### CONSIGNES
**a.** Relevez dans le récit de l'assaut chaque officier qui commande une compagnie de la première vague. Donnez son grade et sa compagnie.
**b.** Recopiez le passage du récit de l'assaut qui va de « Le temps est » à « bombardement. ».

### EXTRAIT DU DOCUMENT
Le temps est superbe et
clair, le soleil luit, déjà chaud.
La première vague
formée de la gauche à la droite des 2ème compagnie (lieutenant Tuaillon) 1ère compagnie (lieutenant Parenteau), 7ème compagnie (lieutenant Desplats), 5ème compagnie (capitaine Brunel),
s’élance hors des tranchées dans un élan magnifique.
Mais aussitôt,
crépitent une quantité de mitrailleuses ennemies, restées intactes malgré le
bombardement.
La 2ème
compagnie est entièrement fauchée dans les fils de fer qui ne sont pas
détruits. Le lieutenant Tuaillon, le brave des
braves, qui est parti en tête de sa compagnie suivi de sa « liaison »
reste dans les fils de fer, sans même pouvoir atteindre la première ligne
ennemie.
La 1ère
compagnie, plus heureuse, a pu franchir ces maudits fils de fer, en partie
détruits devant elle, mais au prix de pertes sévères, et c’est sur les
tranchées de 2ème ligne que le lieutenant Parenteau,
qui entraîne ses hommes au cri de « Vive la France », « Vive la
République » est frappé à son tour.
La 7ème
compagnie, prise, dès son débouché, sous un feu intense est fauchée sans
pouvoir traverser les fils de fer intacts. Le lieutenant Desplats,
un des rares survivants, reste plaqué dans un trou d’obus, où les mitrailleuses
ennemies le harcèlent toute la journée. Il parviendra, après mille péripéties à
regagner les lignes françaises à la nuit.
La 5ème
compagnie, enlevée par un chef magnifique, le capitaine Brunel, qui brandit à
la main son fanion, franchit tous les obstacles, mais tombe sous le feu des
mitrailleuses de 2ème ligne et disparaît presque en entier. Je vois
encore une section de cette compagnie courir le long des tranchées ennemies et
tirer à bout portant sur les défenseurs, puis disparaître à son tour, décimée
par le feu des mitrailleuses.

### DONNÉES SOURCES
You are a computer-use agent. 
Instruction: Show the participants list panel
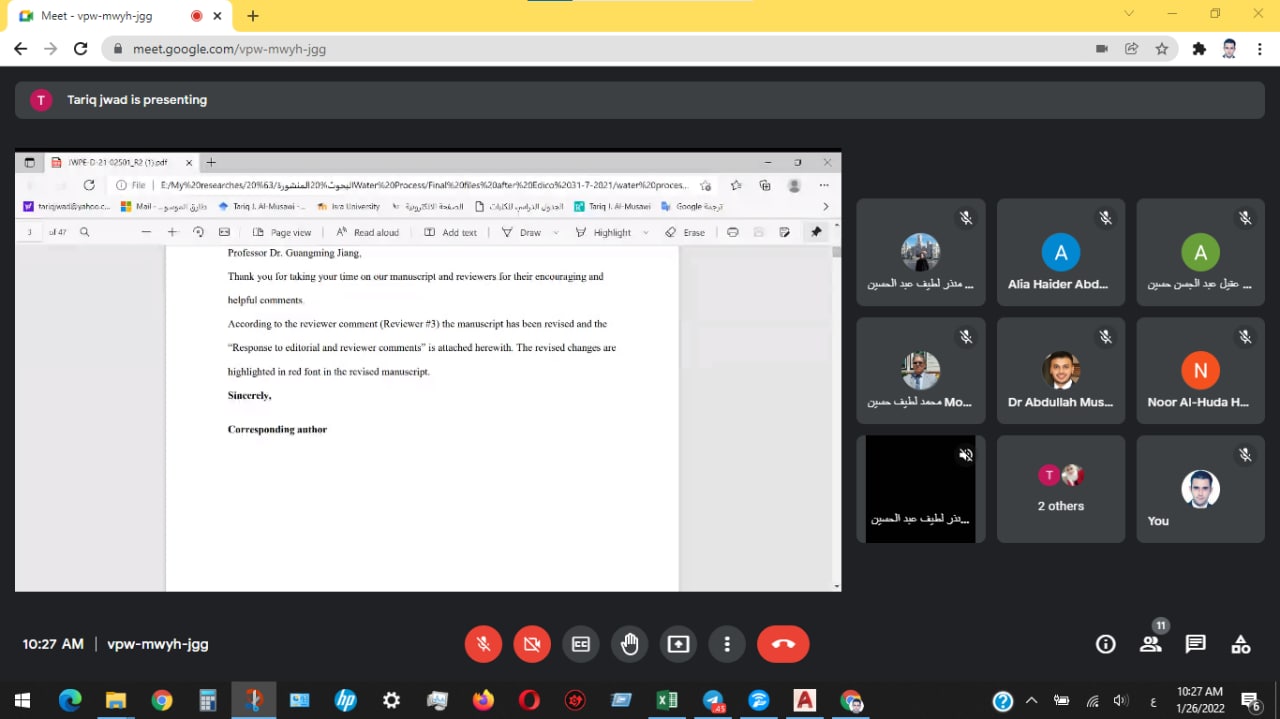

### RÉPONSES ATTENDUES
**a.**
- Lieutenant Tuaillon : 2ème compagnie
- Lieutenant Parenteau : 1ère compagnie
- Lieutenant Desplats : 7ème compagnie
- Capitaine Brunel : 5ème compagnie

**b.**
Le temps est superbe et
clair, le soleil luit, déjà chaud.
La première vague
formée de la gauche à la droite des 2ème compagnie (lieutenant Tuaillon) 1ère compagnie (lieutenant Parenteau), 7ème compagnie (lieutenant Desplats), 5ème compagnie (capitaine Brunel),
s’élance hors des tranchées dans un élan magnifique.
Mais aussitôt,
crépitent une quantité de mitrailleuses ennemies, restées intactes malgré le
bombardement.